Living in New Zealand comes with glorious sunshine and the great outdoors to enjoy, but on the downside, it also comes with the risks of getting skin cancer such as melanoma. Did you know that our country has the world’s highest rate of melanoma1? It’s the most deadly form of skin cancer and astoundingly, around seven New Zealanders are diagnosed with melanoma every day.2

Along with exposure to sunshine and an outdoors lifestyle, there are a number of factors that can put some people at more risk of developing skin cancer such as melanoma. Before you panic, having one or more risk factors doesn’t mean you’ll definitely develop skin cancer, but it’s important to be aware of the risks so that you can adapt your lifestyle to reduce the risk.

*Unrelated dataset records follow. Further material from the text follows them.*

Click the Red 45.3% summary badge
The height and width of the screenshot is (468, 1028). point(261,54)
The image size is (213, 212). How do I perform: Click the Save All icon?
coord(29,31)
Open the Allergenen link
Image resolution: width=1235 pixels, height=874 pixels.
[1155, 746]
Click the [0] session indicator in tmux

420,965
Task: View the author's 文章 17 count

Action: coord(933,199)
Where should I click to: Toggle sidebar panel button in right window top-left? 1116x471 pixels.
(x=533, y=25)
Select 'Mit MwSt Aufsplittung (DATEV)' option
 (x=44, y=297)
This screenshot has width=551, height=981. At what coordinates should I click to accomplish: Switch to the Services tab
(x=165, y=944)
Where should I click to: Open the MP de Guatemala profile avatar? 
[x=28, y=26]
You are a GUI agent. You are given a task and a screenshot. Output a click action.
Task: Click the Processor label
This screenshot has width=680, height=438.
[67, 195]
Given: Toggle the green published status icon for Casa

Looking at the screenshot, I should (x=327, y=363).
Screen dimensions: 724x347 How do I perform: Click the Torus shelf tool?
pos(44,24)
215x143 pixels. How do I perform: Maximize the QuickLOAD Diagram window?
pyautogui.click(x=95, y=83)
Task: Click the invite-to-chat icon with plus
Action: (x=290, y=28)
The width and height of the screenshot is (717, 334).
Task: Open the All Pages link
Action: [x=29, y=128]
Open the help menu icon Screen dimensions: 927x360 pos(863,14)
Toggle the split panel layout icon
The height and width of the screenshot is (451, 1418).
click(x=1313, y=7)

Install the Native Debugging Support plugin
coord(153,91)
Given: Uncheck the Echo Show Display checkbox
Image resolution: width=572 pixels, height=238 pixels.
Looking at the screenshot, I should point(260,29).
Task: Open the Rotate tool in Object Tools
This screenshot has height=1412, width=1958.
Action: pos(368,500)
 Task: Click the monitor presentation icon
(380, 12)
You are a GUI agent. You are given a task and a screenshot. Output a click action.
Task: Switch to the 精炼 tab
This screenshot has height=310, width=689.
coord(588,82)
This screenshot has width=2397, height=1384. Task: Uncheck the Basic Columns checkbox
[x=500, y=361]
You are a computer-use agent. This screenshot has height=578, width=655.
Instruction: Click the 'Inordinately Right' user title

Risk factor 1: Your family history

If one or more of your immediate relatives has had melanoma, your risk of developing it is higher. In fact, you’re twice as likely to develop melanoma if there’s a history of melanoma in your close family (parents, siblings or children).3 A similar risk factor, known as personal history, means if you’ve had melanoma once, you have a higher risk – as much as nine times – of getting melanoma again.4

Risk factor 2: Your skin and hair colour

As you probably know, those with fairer skin are more susceptible to sunburn and have a higher risk of developing skin cancers. The Fitzpatrick scale is made up of six skin types that help determine your skin cancer risk. Types 1 and 2 refer to ivory or very fair skin with naturally blonde or red hair and light coloured eyes. People with these types of skin have a higher risk of sun damage and likelihood of developing skin cancers such as melanoma.5

Risk factor 3: Your age

Melanoma is more likely to occur in older people. Recent New Zealand studies tell us that if you’re over 75, you’re seven times more likely to develop melanoma than someone aged 25-44 years old.8

Not only that, most non-melanoma skin cancer (such as basal cell and squamous cell carcinoma) typically appears after age 50.

Risk factor 4: You have lots of moles

A mole, or naevus, is a non-cancerous, pigmented lesion. They often appear during childhood and early adulthood and generally are of no concern. But for people who have a number of moles, the risk of developing melanoma is higher, even up to seven times more if you have more than 100 moles.6

Risk factor 5: You have unusual moles

Unusual or atypical naevi have some similar features to melanoma. They are often larger and may have an odd shape or colour. For people that have more than five unusual moles, the risk of melanoma is six times higher.7 Check out the ABCE guide to spotting melanoma here.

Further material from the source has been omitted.